- **Vorgegebener Text**:
··········
# [Win98] Dateien für Treiber werden nicht gefunden



## Hellie (12. März 2005)

Als ich grade versucht habe, bei meiner Mutter den neuen TFT zu installieren, hatte ich arge Probleme, weil nichts richtig geht.

1. Problem: Die Bildschirmauflösung und die Farbtiefe sind nicht wirklich verstellbar (ich kann nur zwischen 2 und 16 Farben "wählen"). Vielleicht liegt das aber auch daran, dass der Treiber nicht installiert ist.

2. Problem: Wenn ich den Treiber installieren will, findet es die Datei nicht. Egal, was ich probiere, kopieren, andere CD einlegen, anderes Laufwerk... er findet die Datei zwar problemlos, aber beim installieren anscheinend nicht. Ich bin fast dran verzeifelt und weiß mir keinen Rat mehr. Das ist eigtnlich das Hauptproblem.

3. Problem: Eher nebensächlich: Die Audio-Treiber sind auch nicht installiert, und er findet auch keine, und wenn, dann kann er die Dateien wieder nicht finden?! Audio geht also auch nicht.

Es wäre schön, wenn mir einer von euch helfen könnte, weil ich eigtnlich tausend andere Sachen zu tun hab, und mich aber darum kümmern "soll" (=muss).

Vielen Dank schon mal!
Hellie


----------
··········
- **Einträge eines Datensatzes**:
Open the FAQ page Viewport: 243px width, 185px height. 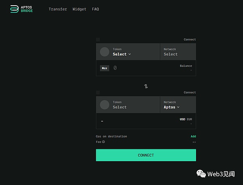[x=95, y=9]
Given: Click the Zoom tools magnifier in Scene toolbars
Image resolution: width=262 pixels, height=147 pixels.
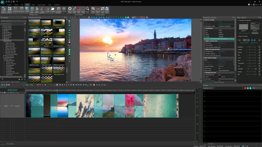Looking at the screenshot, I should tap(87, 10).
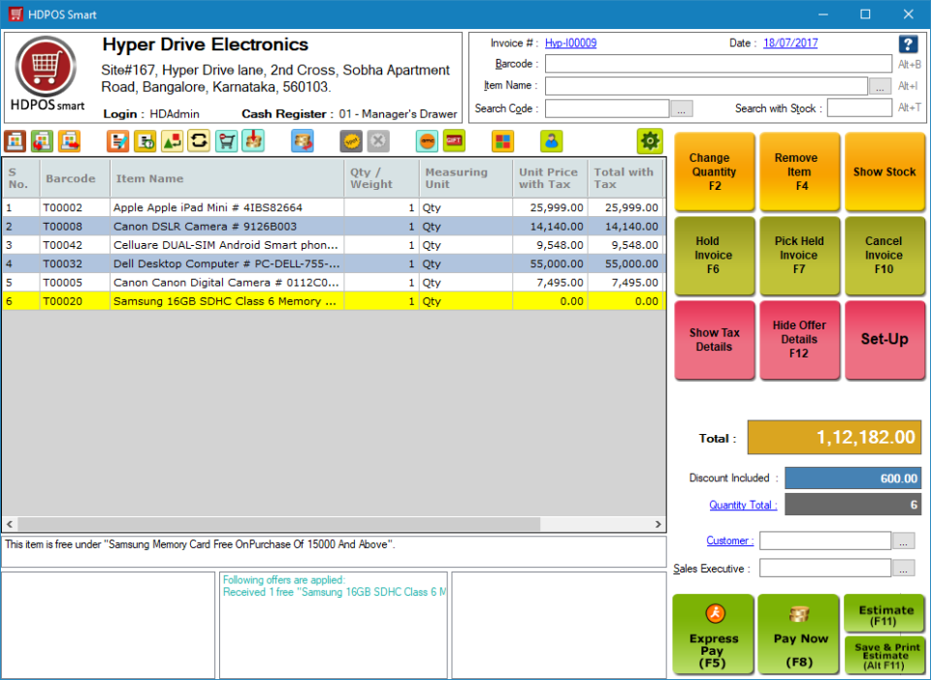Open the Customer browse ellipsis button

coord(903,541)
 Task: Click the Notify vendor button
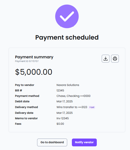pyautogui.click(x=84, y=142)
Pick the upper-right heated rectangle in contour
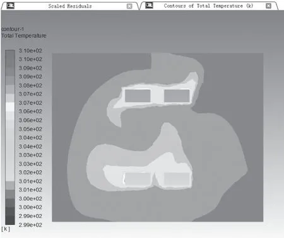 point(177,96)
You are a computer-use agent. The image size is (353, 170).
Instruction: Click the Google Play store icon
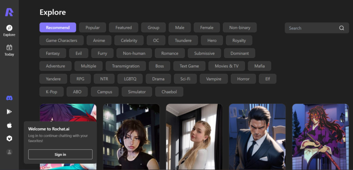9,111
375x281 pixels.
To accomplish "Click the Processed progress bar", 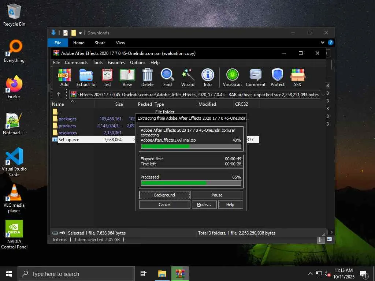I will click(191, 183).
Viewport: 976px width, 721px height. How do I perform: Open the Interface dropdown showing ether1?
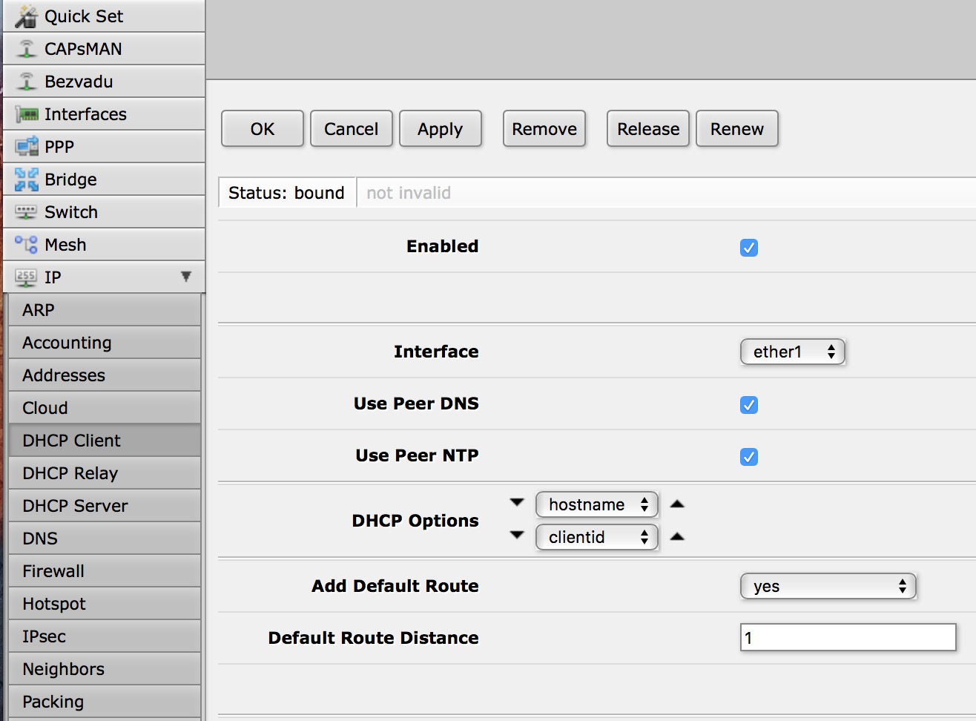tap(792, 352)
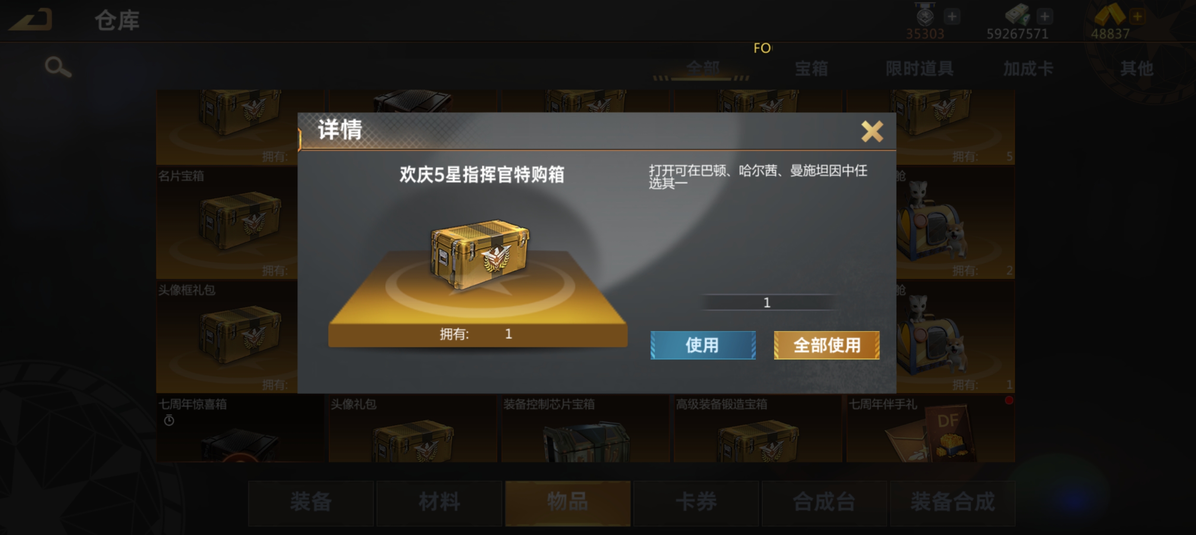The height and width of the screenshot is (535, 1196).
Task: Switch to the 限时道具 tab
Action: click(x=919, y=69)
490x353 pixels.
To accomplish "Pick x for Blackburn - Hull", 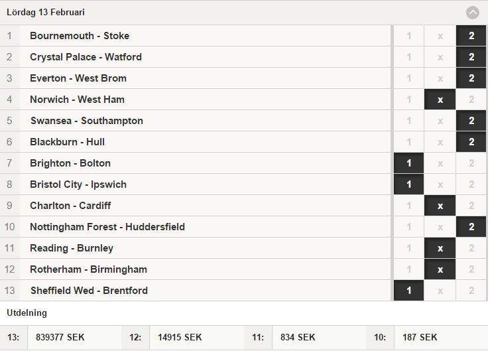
··········
- **Aufgaben**:
A – Zwischen wie vielen Farben kann die Verfasserin des Forumsbeitrags zu den Treiberproblemen unter Windows 98 nur wählen?
B – Benenne in den Einträgen den Abschnitt von der Zeile mit „490x353 pixels.“ bis zum Ende der Einträge um, indem du „Hull“ durch „Leeds“ ersetzt. Gib nur diesen Abschnitt wieder und lass die Bilder weg.

- **Antworten der Reihe nach**:
A – Nur zwischen 2 und 16 Farben.

B –
490x353 pixels.
To accomplish "Pick x for Blackburn - Leeds", 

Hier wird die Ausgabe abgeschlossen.